Un logiciel non propriétaire est un logiciel...

Si vous arrivez à compléter cette proposition avec assurance, félicitations ! Mais êtes-vous bien certain(e) de votre réponse ?

Certains pensent qu'un logiciel propriétaire est un logiciel développé par une entreprise, en conséquence de quoi un logiciel non propriétaire est forcément un logiciel communautaire ou personnel. Cette vision est malencontreuse car des multinationales sont à l'origine de logiciels non propriétaires. À l'inverse, un logiciel personnel est souvent la propriété exclusive de son auteur.

En vérité, le degré de propriété est avant tout une affaire de licence. Sur le plan du droit, le logiciel propriétaire s'oppose au logiciel libre et au logiciel ouvert. Un logiciel libre étant logiquement un logiciel ouvert, on peut être tenté de dire qu'un logiciel non propriétaire est un logiciel libre. Sauf que... Non, toujours pas.

Un logiciel libre est un logiciel ouvert mais la réciproque est fausse. La confusion est encore plus terrible en anglais où l'on parle de « free software » contre « open source » ; avec « free » qui peut aussi bien se traduire par « libre » que par « gratuit ». Or un logiciel libre peut tout autant être gratuit que payant, de même qu'un logiciel simplement ouvert ou propriétaire. D'où l'intérêt de l'expression « libre software », pourtant peu usitée dans le monde anglophone.

● ● ● ● ●

**CONSIGNES**:
a - D'après le texte, le degré de propriété d'un logiciel est avant tout une affaire de quoi ?
b - Recopiez le passage du texte qui va de « Un logiciel libre est » jusqu'à « le monde anglophone. ».
c - Résumez le paragraphe du texte qui commence par « Certains pensent qu'un logiciel propriétaire » en gardant ses faits principaux.

● ● ● ● ●

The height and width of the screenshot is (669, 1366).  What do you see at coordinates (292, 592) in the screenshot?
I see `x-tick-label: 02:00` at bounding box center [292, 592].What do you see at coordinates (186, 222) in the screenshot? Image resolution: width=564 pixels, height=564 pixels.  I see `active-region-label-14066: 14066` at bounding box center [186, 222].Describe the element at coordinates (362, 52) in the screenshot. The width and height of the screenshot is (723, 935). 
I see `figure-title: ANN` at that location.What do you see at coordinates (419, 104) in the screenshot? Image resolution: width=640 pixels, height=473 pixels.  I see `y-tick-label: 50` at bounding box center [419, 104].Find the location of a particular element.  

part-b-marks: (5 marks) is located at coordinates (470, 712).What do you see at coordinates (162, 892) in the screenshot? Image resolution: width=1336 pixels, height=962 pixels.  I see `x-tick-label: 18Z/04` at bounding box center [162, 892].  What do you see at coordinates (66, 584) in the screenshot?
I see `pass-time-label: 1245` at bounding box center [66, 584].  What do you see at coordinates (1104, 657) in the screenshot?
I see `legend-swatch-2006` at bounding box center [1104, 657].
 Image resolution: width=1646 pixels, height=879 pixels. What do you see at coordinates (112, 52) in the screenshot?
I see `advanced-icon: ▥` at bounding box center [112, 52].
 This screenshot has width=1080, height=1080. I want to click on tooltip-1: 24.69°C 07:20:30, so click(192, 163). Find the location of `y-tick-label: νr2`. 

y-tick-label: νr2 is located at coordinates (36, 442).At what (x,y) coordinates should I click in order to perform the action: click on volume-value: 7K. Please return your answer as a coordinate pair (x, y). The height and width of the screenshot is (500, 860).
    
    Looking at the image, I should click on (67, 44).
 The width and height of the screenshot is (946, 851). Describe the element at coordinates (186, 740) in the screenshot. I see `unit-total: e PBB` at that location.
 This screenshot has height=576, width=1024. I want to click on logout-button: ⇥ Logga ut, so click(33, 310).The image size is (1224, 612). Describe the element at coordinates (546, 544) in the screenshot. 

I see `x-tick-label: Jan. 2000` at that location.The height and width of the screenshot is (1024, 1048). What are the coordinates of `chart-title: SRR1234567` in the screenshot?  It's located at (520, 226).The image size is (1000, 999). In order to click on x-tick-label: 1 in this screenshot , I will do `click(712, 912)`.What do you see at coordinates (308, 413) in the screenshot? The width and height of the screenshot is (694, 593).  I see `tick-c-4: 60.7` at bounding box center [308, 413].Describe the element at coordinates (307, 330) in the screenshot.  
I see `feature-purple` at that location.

● ● ● ● ●

**RÉPONSES ATTENDUES**:
a - De licence.

b -
Un logiciel libre est un logiciel ouvert mais la réciproque est fausse. La confusion est encore plus terrible en anglais où l'on parle de « free software » contre « open source » ; avec « free » qui peut aussi bien se traduire par « libre » que par « gratuit ». Or un logiciel libre peut tout autant être gratuit que payant, de même qu'un logiciel simplement ouvert ou propriétaire. D'où l'intérêt de l'expression « libre software », pourtant peu usitée dans le monde anglophone.

c - Certains croient qu'un logiciel propriétaire est développé par une entreprise, et donc qu'un logiciel non propriétaire est forcément communautaire ou personnel. C'est une erreur. Des multinationales créent des logiciels non propriétaires, et un logiciel personnel est souvent la propriété exclusive de son auteur.